БЕДНЫЙ БАЛЕТ

Галина Маклакова

Большие балетные концерты – всегда события волнующие. TITAS Command Performance of International Ballet в Далласе 29 марта и Dance Salad Program, проходившая с 17 по 19 апреля в Хьюстоне, принадлежат к их числу. Их ждали, на них ехали, ими готовы были восхищаться и – здесь уместен юмор одного из героев «Войны и мира» – на них звали, «как на стерлядь». Была же в свое время стерлядь раритетным деликатесом, на который должно было быть званым гостем. Дж. Кент из Американского театра балета (Нью-Йорк) даже сказал, что на сегодняшний день TITAS – «Один из лучших балетных гала-концертов в мире». Широк размах или… узко представление о мире и его балетной культуре, часто свойственное американцам.

Забыты Москва и Париж – признанные балетные столицы мира, забыты Прага, Вена, Лондон, Штутгарт… Как гала в Далласе, так и «салату» в Хьюстоне приписывается мировой уровень. Что же – как говорится, организаторам, педагогам-репетиторам и исполнителям – и карты в руки, сумели бы разыграть. Претензии на звездность и «международность» имелись и были высказаны в программном буклете далласского гала. Чарльз Сантос, художественный руководитель и директор гала-концерта, в обращении к своим патронам утверждал, что публике представляются «новые звезды» из танцевально-балетного мира. Обратим внимание на этот пиетет. Аккуратнее бы мистеру Сантосу с заявлениями подобного рода, если говорить о мировой балетной культуре и осведомленности в плане чистых фактов (а с ними-то как раз мистер Сантос и не в ладах).

══════════════════════════════

> Задание
Перепишите фрагмент текста о балетных концертах, начиная со слов «Большие балетные концерты» и заканчивая словами «часто свойственное американцам.», с заменой «деликатесом» на «лакомством».

> Строки данных
══════════════════════════════

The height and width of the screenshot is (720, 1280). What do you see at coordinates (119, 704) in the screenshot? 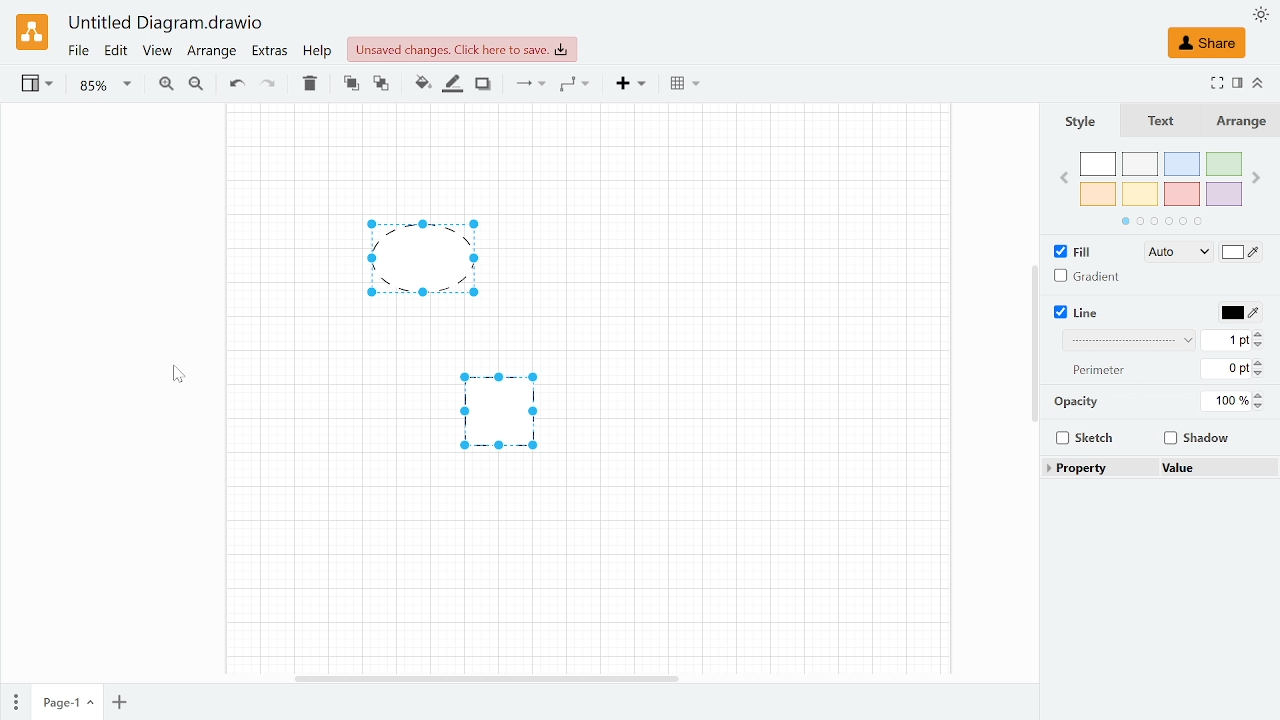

══════════════════════════════

> Решение
Большие балетные концерты – всегда события волнующие. TITAS Command Performance of International Ballet в Далласе 29 марта и Dance Salad Program, проходившая с 17 по 19 апреля в Хьюстоне, принадлежат к их числу. Их ждали, на них ехали, ими готовы были восхищаться и – здесь уместен юмор одного из героев «Войны и мира» – на них звали, «как на стерлядь». Была же в свое время стерлядь раритетным лакомством, на который должно было быть званым гостем. Дж. Кент из Американского театра балета (Нью-Йорк) даже сказал, что на сегодняшний день TITAS – «Один из лучших балетных гала-концертов в мире». Широк размах или… узко представление о мире и его балетной культуре, часто свойственное американцам.